A summary is presented at the end of the report of a mutual study performed between Beams and Technical Division personnel. This study addressed the status of spares and the general question of performing repairs on large components such as conventional and superconducting magnets, as well as Tevatron spool pieces. These components require large-scale in-house maintenance facilities. In essence it was felt that there were sufficient spares on hand for most of the accelerator chain. There were exceptions. For instance, there are sufficient spares for the gradient magnets in the Booster, however the operational status of these spares is not confirmed. There are also a few specialty magnets, such as the kickers in the Main Injector and Tevatron, that have a spare, but fixing a broken device might not be possible. For other one-of-a-kind magnets, it was felt that even with a need to bring old tooling out of "moth balls," repairs could be achieved in the allotted time with the initiation of a crash program at the time of the failure.

Finally, there could be catastrophic losses due to fires or floods that might affect large parts of the accelerator complex. Disasters of this sort are better studied from an historical perspective along with the standard equipment installed to mitigate losses. Therefore, these are not discussed in this report. On the other hand, there are a number of potential risks for "human error" accidents, some of which are discussed in this report. For example, there are cases where both the piece of equipment and its spare are stored in the same location.

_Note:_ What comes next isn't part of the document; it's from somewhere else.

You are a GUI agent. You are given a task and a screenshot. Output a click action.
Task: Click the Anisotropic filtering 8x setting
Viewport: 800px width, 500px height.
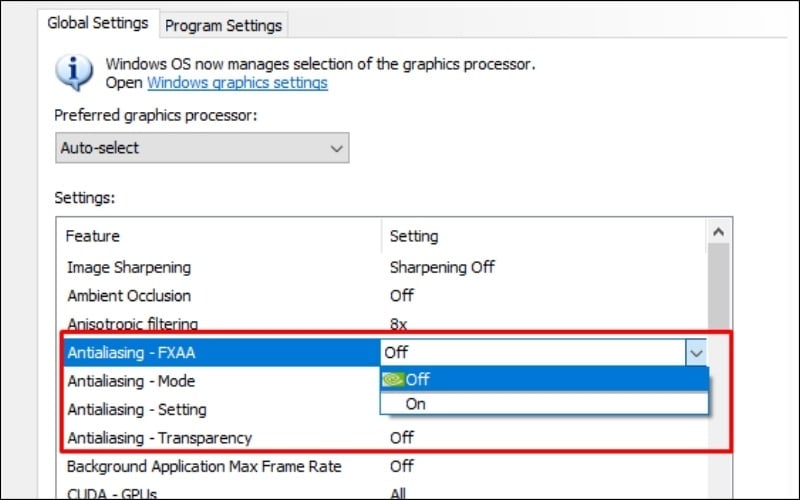pyautogui.click(x=399, y=324)
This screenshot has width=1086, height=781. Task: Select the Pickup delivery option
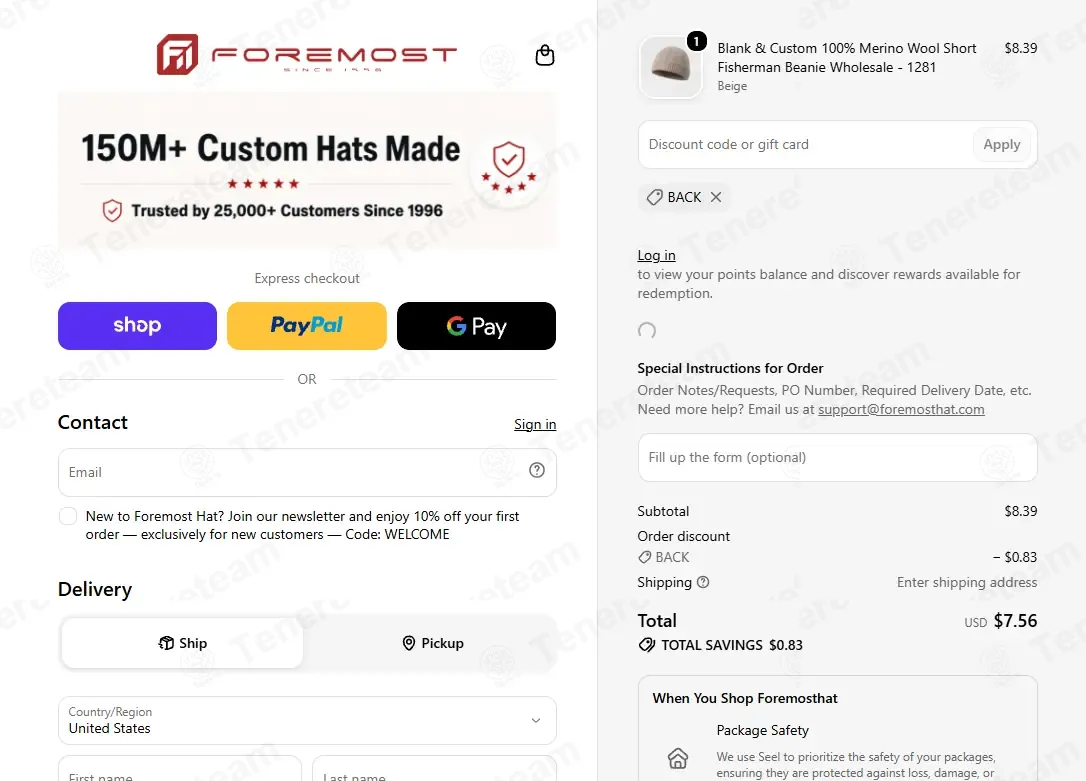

This practice might jeopardize the recovery of operations after a fire. The vulnerability due to such procedural concerns are not discussed in any detail in this report, however, it might warrant a future investigation to determine what mitigating actions might be undertaken.


Front End Source, Linac, and Associated Beamlines

Component / No. / Spares / Risk* / Vulnerability Comments
Cockroft-Walton / 2 / L / Aging equipment, but two sources in operation, thus providing a spare (See discussion below.).
750-kV, 200-MHz Buncher Cavity / 1 / 0 / L / One of the oldest pieces of equipment in the accelerator chain (See discussion below.).
200-MHZ Structures and In-Tank Quads / 5 / 0 / L / Some of the oldest pieces of equipment in the accelerator chain (See discussion below.).
#7835 Amplifier Tubes (200 MHz) / 5 / 1 / H / Failure rate is about 3.5/yr., 7 in rebuild, single vendor (See discussion below.)
Modulator Switching Tubes (200 MHz) / 15 / 40 / M / Failure rate is about 7/yr., single vendor (See discussion below.)
805-MHz Structures and In-Tank Quads / 28 / 0 / L / 10 yrs. old (See discussion below.).
400-MeV Chopper / 1 / 0 / L / Required to run booster, no backup, but reliability high so not deemed risk at this time (See discussion below.)
400-MeV Spectrometer Magnet / 1 / 0 / L / No backup, but magnet has spare coil capacity and so not deemed risk at this time

*Risk of failure deemed H=high, M=medium, and L=low.

The Front End Source and the 200-MHz Components are some of the oldest pieces of equipment in the accelerator chain. They must be operational in order to have any protons available for the physics program. They are expected to operate with high availability, >97%, and have done so for many years. However, signs of aging are appearing, such as the modulators and the Amplifier Tubes, and the lack of vendors to make replacement parts.

The Front End Source situation was recently summarized in a talk presented by Bob Webber to the Laboratory Directorate [9] along with a proposal to replace the oldest items with more up-to-date components, such as an rfQ and 402-MHz accelerating cavities. The cost of such an upgrade is estimated to be about $27.5M, however, there are a number of reasons to consider such an upgrade, including a promise of a five times brighter proton beam. Even with the most optimistic timetable for the upgrade to take place, there would be a fairly long period of at least 6 years using the present equipment, in which backup 200-MHz parts must be maintained.